§ Task requirements
Write out every line exactly, from the first line of the records below through the line that contains "Task: Collapse the".

(Material for the task)

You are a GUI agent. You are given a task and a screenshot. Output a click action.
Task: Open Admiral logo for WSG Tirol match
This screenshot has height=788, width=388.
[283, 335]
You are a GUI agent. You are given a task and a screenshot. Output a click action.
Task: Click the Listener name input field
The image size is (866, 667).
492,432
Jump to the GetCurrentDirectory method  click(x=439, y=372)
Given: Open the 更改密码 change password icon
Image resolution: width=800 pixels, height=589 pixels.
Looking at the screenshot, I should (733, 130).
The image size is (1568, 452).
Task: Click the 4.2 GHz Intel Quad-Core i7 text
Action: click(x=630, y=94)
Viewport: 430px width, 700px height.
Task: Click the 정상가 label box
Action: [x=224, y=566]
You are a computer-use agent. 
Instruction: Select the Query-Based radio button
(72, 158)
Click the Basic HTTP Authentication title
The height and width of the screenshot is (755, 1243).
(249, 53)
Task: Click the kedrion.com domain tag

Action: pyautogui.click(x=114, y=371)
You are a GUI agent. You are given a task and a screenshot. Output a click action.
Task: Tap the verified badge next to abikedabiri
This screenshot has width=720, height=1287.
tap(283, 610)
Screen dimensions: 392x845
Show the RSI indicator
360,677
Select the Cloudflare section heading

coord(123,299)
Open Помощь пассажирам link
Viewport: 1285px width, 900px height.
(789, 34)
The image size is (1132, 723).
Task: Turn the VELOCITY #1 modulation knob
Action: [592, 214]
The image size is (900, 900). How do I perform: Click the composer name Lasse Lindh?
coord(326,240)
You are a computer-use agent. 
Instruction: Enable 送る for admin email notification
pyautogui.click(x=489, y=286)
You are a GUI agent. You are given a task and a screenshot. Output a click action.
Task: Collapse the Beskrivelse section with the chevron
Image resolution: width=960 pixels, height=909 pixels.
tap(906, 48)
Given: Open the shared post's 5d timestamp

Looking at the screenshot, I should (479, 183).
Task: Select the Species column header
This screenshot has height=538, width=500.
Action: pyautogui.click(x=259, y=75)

(End Material for the task)

§ Reply
You are a GUI agent. You are given a task and a screenshot. Output a click action.
Task: Open Admiral logo for WSG Tirol match
This screenshot has height=788, width=388.
[283, 335]
You are a GUI agent. You are given a task and a screenshot. Output a click action.
Task: Click the Listener name input field
The image size is (866, 667).
492,432
Jump to the GetCurrentDirectory method  click(x=439, y=372)
Given: Open the 更改密码 change password icon
Image resolution: width=800 pixels, height=589 pixels.
Looking at the screenshot, I should (733, 130).
The image size is (1568, 452).
Task: Click the 4.2 GHz Intel Quad-Core i7 text
Action: click(x=630, y=94)
Viewport: 430px width, 700px height.
Task: Click the 정상가 label box
Action: [x=224, y=566]
You are a computer-use agent. 
Instruction: Select the Query-Based radio button
(72, 158)
Click the Basic HTTP Authentication title
The height and width of the screenshot is (755, 1243).
(249, 53)
Task: Click the kedrion.com domain tag

Action: pyautogui.click(x=114, y=371)
You are a GUI agent. You are given a task and a screenshot. Output a click action.
Task: Tap the verified badge next to abikedabiri
This screenshot has width=720, height=1287.
tap(283, 610)
Screen dimensions: 392x845
Show the RSI indicator
360,677
Select the Cloudflare section heading

coord(123,299)
Open Помощь пассажирам link
Viewport: 1285px width, 900px height.
(789, 34)
The image size is (1132, 723).
Task: Turn the VELOCITY #1 modulation knob
Action: [592, 214]
The image size is (900, 900). How do I perform: Click the composer name Lasse Lindh?
coord(326,240)
You are a computer-use agent. 
Instruction: Enable 送る for admin email notification
pyautogui.click(x=489, y=286)
You are a GUI agent. You are given a task and a screenshot. Output a click action.
Task: Collapse the Beskrivelse section with the chevron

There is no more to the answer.